Integral to this transformation was a remarkable nationwide rollout of an electronic health record in less than three years, with the last facility going live in 1999, long before most health care systems in the United States had even started. Other notable achievements during this period of re-engineering included:

  • 350,000 fewer inpatient admissions (FY 1999 vs. FY 1995) despite a 24 percent increase in patients treated overall
  • a decrease in per-patient expenditures by 25%
  • an increase in proportion of surgeries performed on an ambulatory basis (80% in FY 1999 vs. 35% in FY 1995)
  • a 10 percent increase in total number of surgeries performed with a decrease in 30-day morbidity and mortality
  • VA health user satisfaction scores that exceeded the private sector
  • realignment of the VA medical research program with establishment of a new translational research program, the Quality Enhancement Research Initiative (QUERI)

These achievements were not the result of one person’s efforts. Change implementation required engagement of frontline staff, especially the physicians and other health care providers. Unfortunately, last year’s VA waitlist scandal raised serious concerns related to veterans’ access to care, scheduling practices, and the reporting of performance metrics. In an article published in the New England Journal of Medicine, Dr. Kizer expressed his concerns regarding variability in the quality of care provided within VA in 2014 when compared to other top-tier integrated healthcare systems. Some VA hospitals performed remarkably well while others did not, and some facilities severely lacked personnel and resources.
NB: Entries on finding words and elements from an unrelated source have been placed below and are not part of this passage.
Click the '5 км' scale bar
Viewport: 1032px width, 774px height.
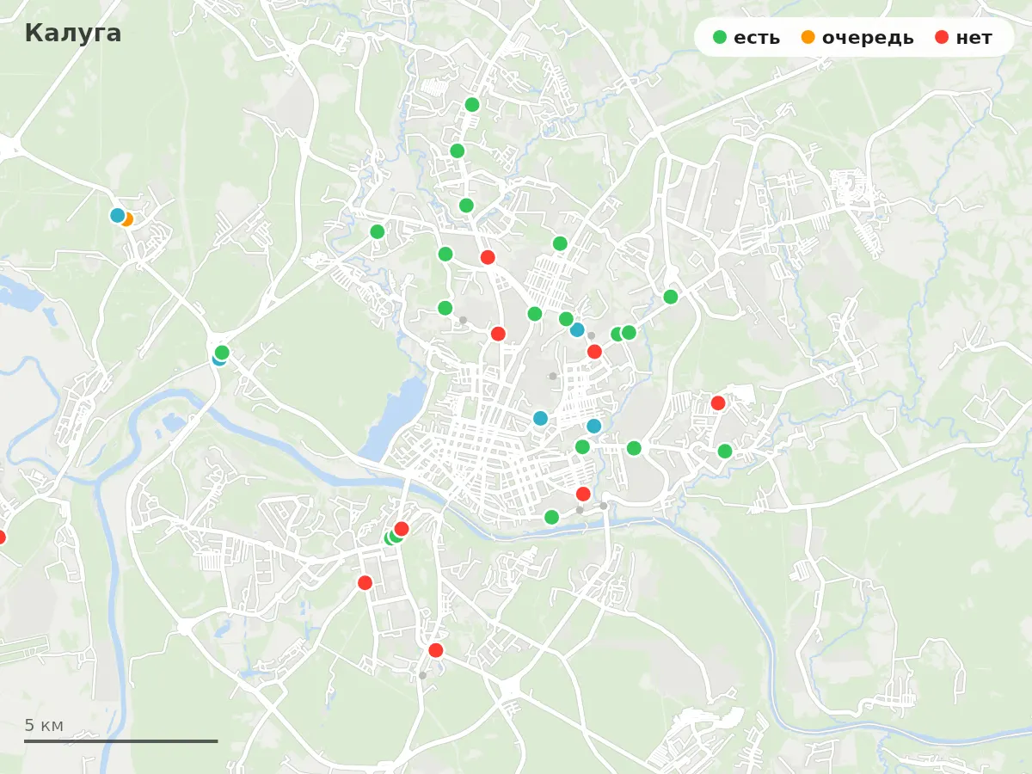click(x=120, y=731)
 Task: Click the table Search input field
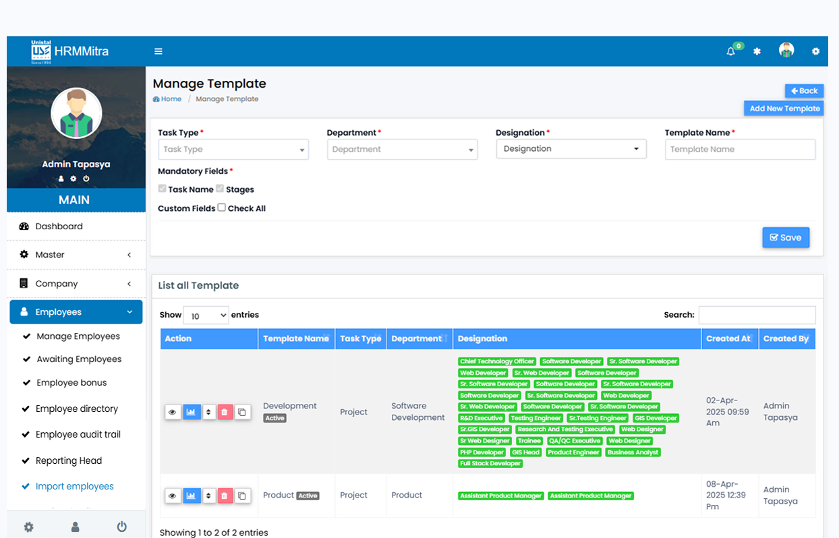tap(757, 315)
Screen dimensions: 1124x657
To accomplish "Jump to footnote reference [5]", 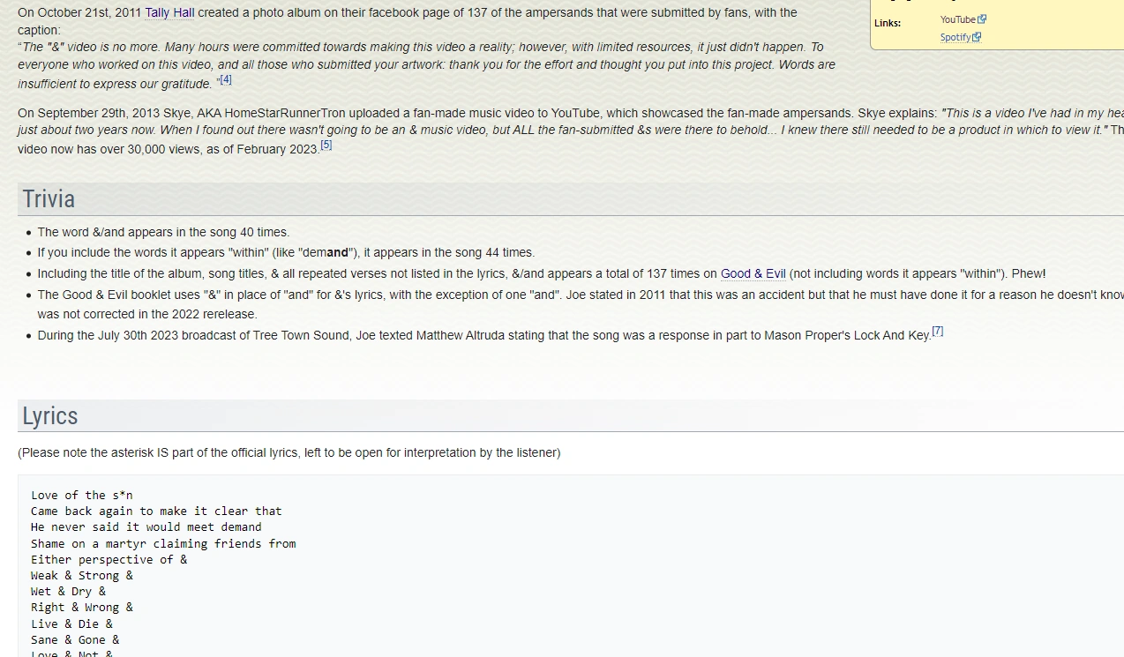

Today, there are approximately 9 million veterans enrolled in VA health care, and the VA needs physicians to step up and be leaders. Advanced technology (e.g., secure messaging, e-consultation, and clinical video telehealth) already exists within the VA to streamline communication between patients and physicians and can be used to promote patient-centered, personalized health care and improve access. Some of the highest impact medical research in the world takes place within VA, performed by VA physician-scientists, and requires leaders to advocate for continued funding. The results of these studies and others should form the basis of best clinical practices that VA physician leaders need to disseminate and implement at their respective facilities. VA physicians have pioneered the field of simulation education, and this represents one tool that may be used to facilitate dissemination. The VA has arguably the richest and most mature electronic health record in the country, if not the world; yet these data are not easily accessible. Physicians on the front lines of patient care, those engaged in research, and those in leadership positions need to advocate for resources to develop real-time analytics and harness the power of our patients’ data to guide clinical care decisions and make the health care system adaptable to the changing needs of patients.

Finally, I call on VA physician leaders to be innovators, designing and studying new interdisciplinary coordinated models of care, to improve outcomes and then share these models with each other. We physicians need to work together as “One VA” to decrease variability within the system and improve quality and value throughout.